## Start Entries provided
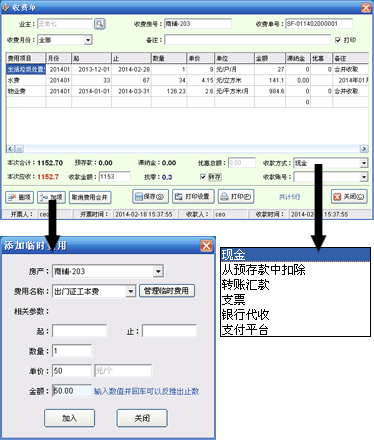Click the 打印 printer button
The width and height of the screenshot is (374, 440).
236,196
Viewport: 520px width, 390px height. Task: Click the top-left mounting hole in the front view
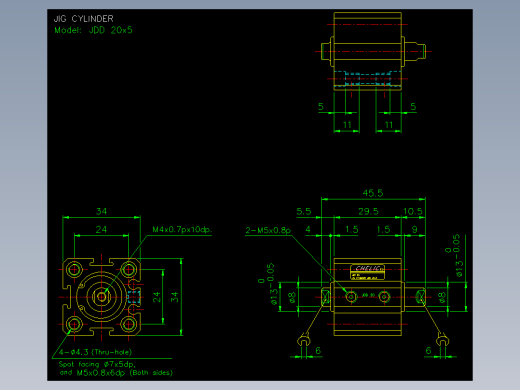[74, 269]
## End Entries provided
## Start Entries provided
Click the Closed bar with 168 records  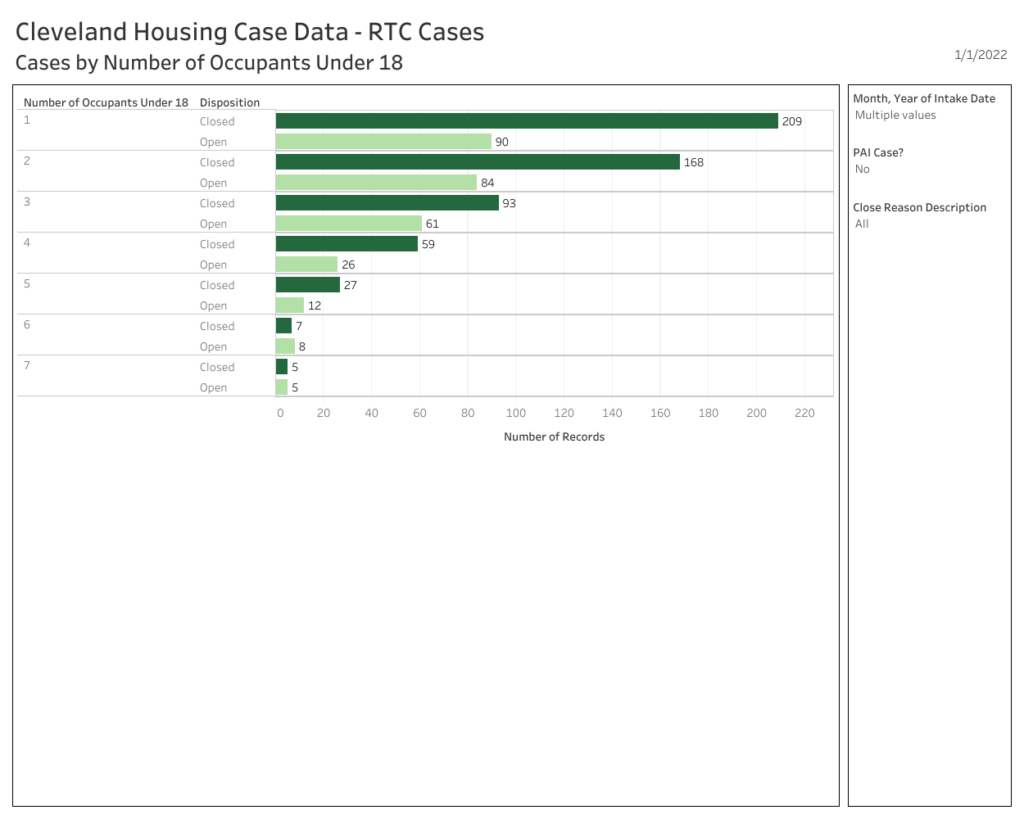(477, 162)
## End Entries provided
## Start Entries provided
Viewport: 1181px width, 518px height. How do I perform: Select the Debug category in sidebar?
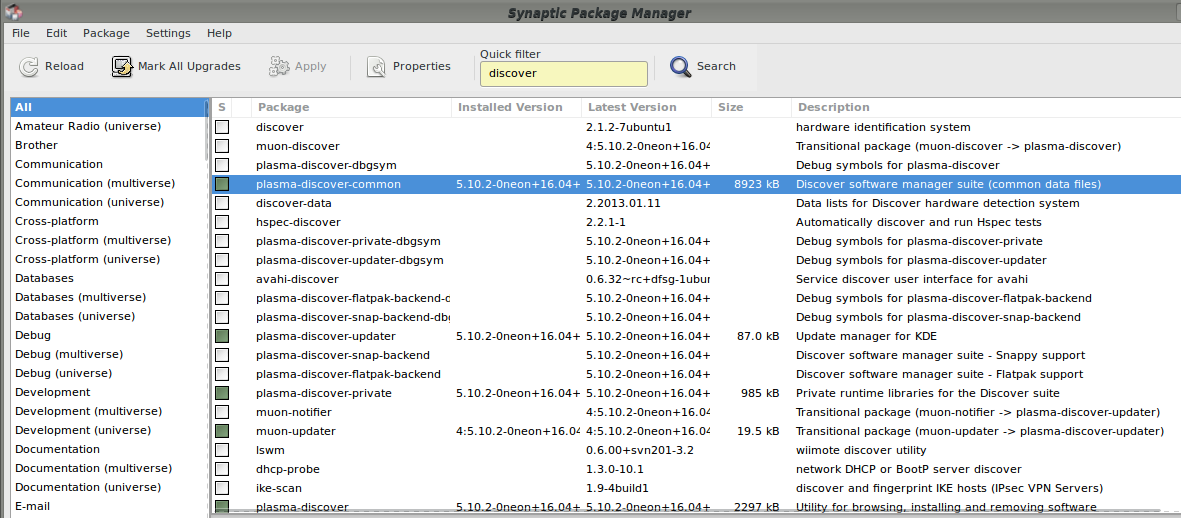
## End Entries provided
What is required: Gather every line of the material above that contains the word "width" and copy each of those lines in full.

Finished task:
The width and height of the screenshot is (374, 440).
Viewport: 520px width, 390px height. Task: Click the top-left mounting hole in the front view
Viewport: 1181px width, 518px height. How do I perform: Select the Debug category in sidebar?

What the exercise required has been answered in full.